Совсем стемнело, и в окно еле виднелись крыши домов и вдали Исаакий на грязновато-розовом небе, заволакиваемом дымом. Ваня стал собираться домой; котенок заковылял на своих искалеченных передних лапках, потревоженный с Ваниной фуражки, на которой он спал.
— Вот вы, верно, добрый, Даниил Иванович: разных калек прибираете.
— Он мне нравится, и мне приятно его у себя иметь. Если делать то, что доставляет удовольствие, значит быть добрым, то я — такой.
— Скажите, пожалуйста, Смуров, — говорил Даниил Иванович, на прощанье пожимая Ванину руку, — вы сами по себе надумали прийти ко мне за греческими разговорами?
— Да, т. е. мысль эту мне дал, пожалуй, и другой человек.

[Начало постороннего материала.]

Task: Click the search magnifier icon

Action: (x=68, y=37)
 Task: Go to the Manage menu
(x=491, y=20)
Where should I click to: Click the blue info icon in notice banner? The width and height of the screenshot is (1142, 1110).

— Кто же, если это не секрет?
— Нет, отчего же? Только вы его не знаете.
— А может быть?
— Некто Штруп.
— Ларион Дмитриевич?
— Разве вы его знаете?
— И даже очень, — ответил грек, светя Ване на лестнице лампой. В закрытой каюте финляндского пароходика никого не было, но Ната, боявшаяся сквозняков и флюсов, повела всю компанию именно сюда.
— Совсем, совсем нет дач! — говорила уставшая Анна Николаевна.

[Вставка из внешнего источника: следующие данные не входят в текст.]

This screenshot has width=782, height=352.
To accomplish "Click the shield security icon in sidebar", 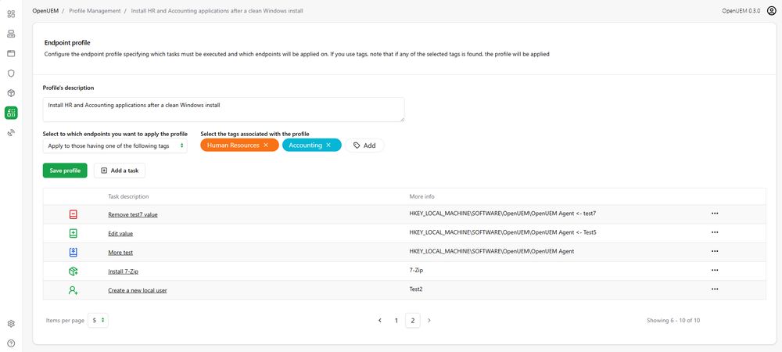I will [11, 73].
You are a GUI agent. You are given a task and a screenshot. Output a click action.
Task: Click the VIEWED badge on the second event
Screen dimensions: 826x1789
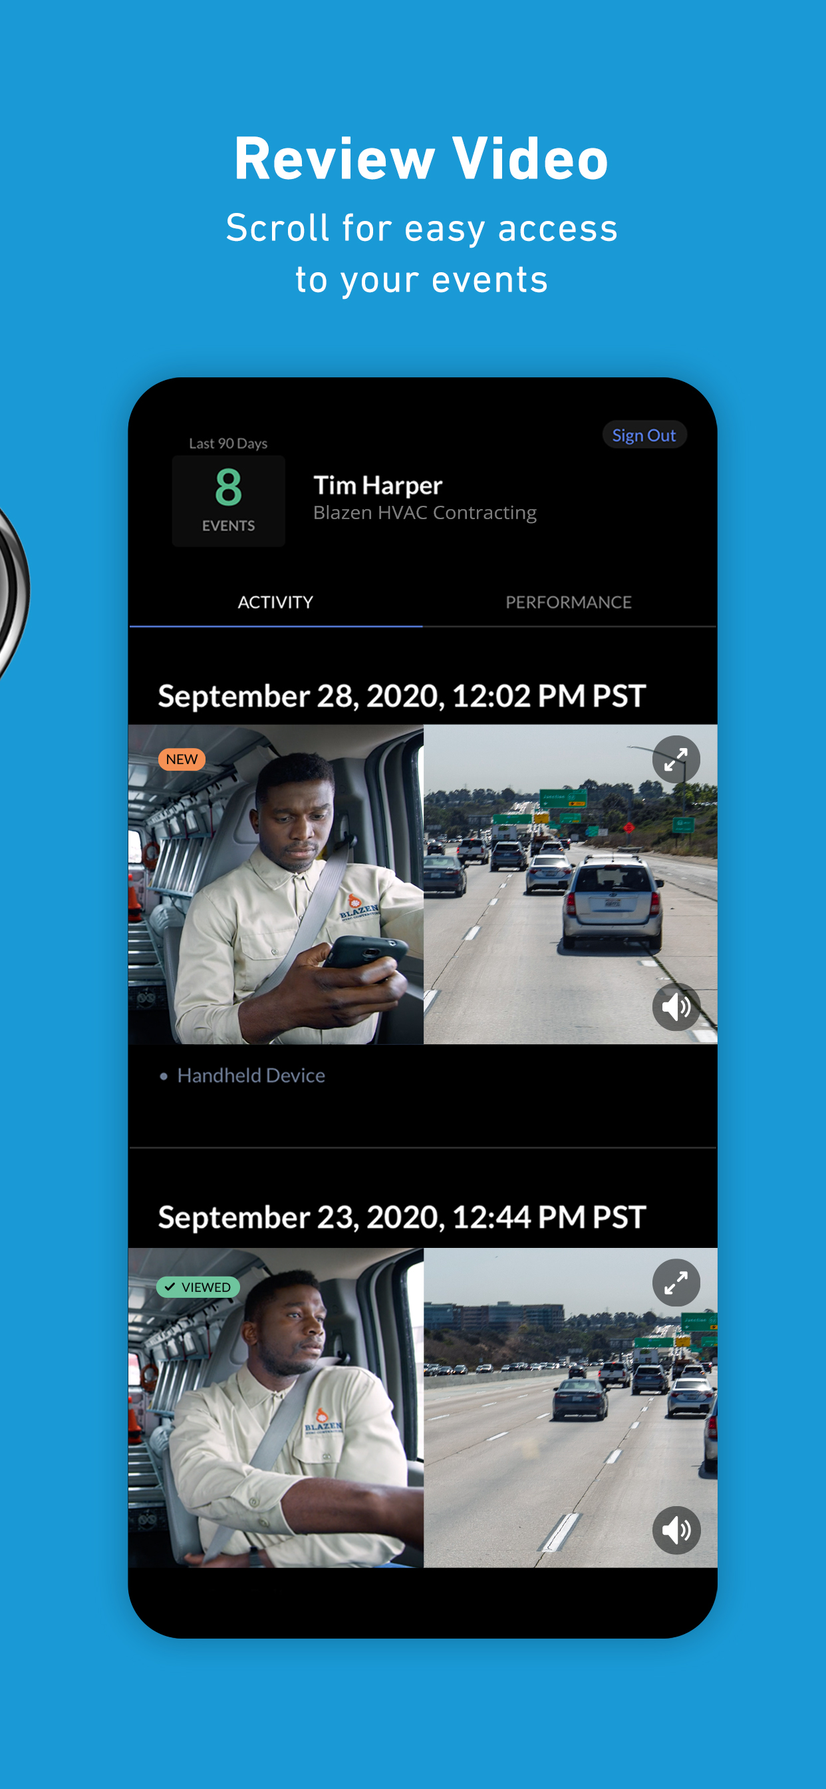pos(198,1287)
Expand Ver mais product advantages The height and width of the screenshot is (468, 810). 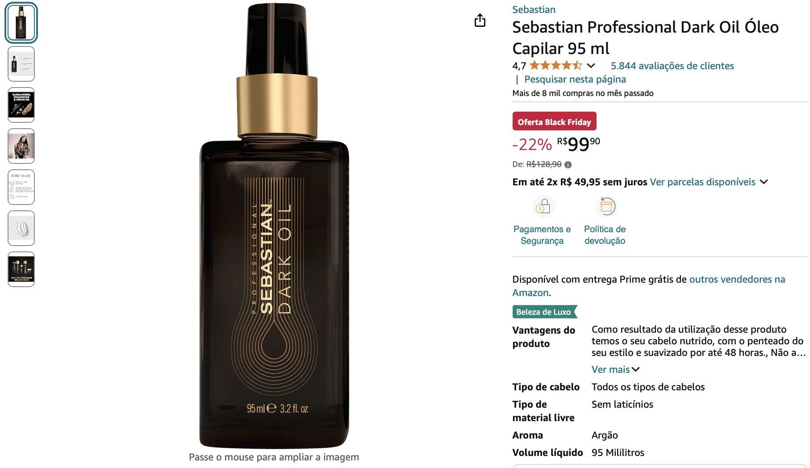pos(616,369)
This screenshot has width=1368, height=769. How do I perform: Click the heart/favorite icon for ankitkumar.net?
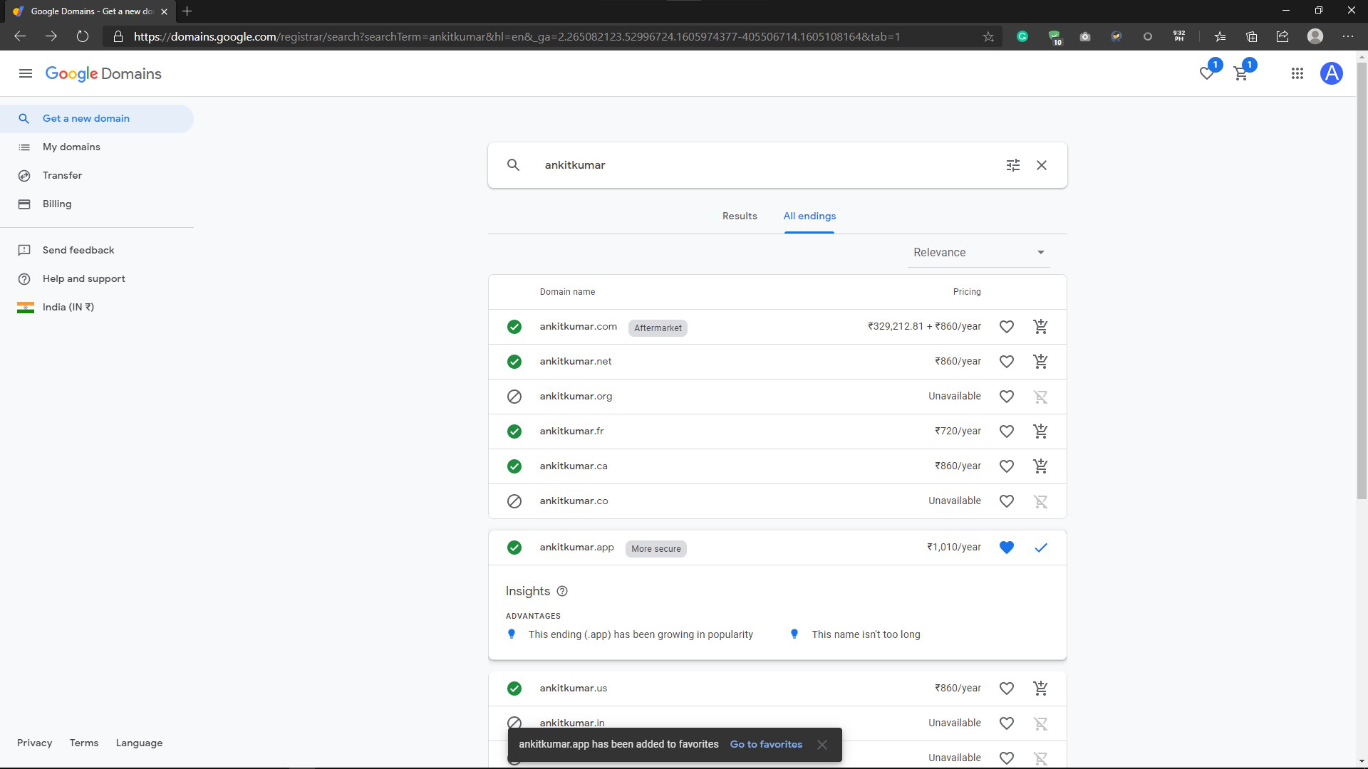pyautogui.click(x=1006, y=362)
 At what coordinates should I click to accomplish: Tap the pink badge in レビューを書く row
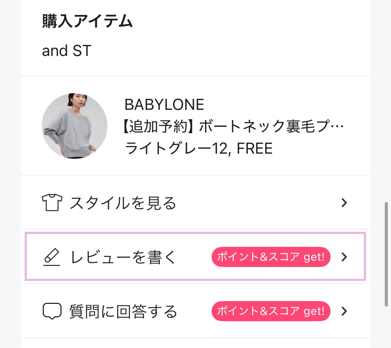[271, 257]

— Везде такая скверность: дыры, дует!
— На дачах всегда дует, — чего же вы ожидали? Не в первый раз живете!
— Хочешь? — предложил Кока свой раскрытый серебряный портсигар с голой дамой Бобе.
— Не потому на даче прескверно, что там скверно, а потому, что чувствуешь себя на бивуаках, временно проживающим, и не установлена жизнь, а в городе всегда знаешь, что надо в какое время делать.

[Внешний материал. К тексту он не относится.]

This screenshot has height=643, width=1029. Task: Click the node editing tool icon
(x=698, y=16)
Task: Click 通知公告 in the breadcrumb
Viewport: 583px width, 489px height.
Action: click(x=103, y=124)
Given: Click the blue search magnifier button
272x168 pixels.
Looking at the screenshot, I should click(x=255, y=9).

— А если б ты жил всегда на даче, зиму и лето?
— Тогда бы не было скверно; я бы установил программу.
— Правда, — подхватила Анна Николаевна, — на время не хочется и устраиваться. Например, позапрошлое лето оклеили новыми обоями, — так все чистенькими и пришлось подарить хозяину, не сдирать же их!
— Что ж ты жалеешь, что их не вымазала? Ната с гримасой смотрела через стекло на горящие при закате окна дворцов и золотисто-розовые, широко и гладко расходящиеся волны.
— И потом народу масса, все друг про друга знают, что готовят, что прислуге платят.
— Вообще гадость!..
— Зачем же ты едешь?
— Как зачем? Куда же деваться? В городе, что ли, оставаться?
— Ну так что ж? По крайней мере, когда солнце, можно ходить по теневой стороне.
— Вечно дядя Костя выдумает.
— Мама, — вдруг обернулась Ната, — поедем, голубчик, на Волгу: там есть небольшие города, Плес, Васильсурск, где можно очень недорого устроиться. Варвара Николаевна Шпейер говорила… Они в Плесе жили целой компанией, знаете, там Левитан еще жил; в Угличе тоже они жили.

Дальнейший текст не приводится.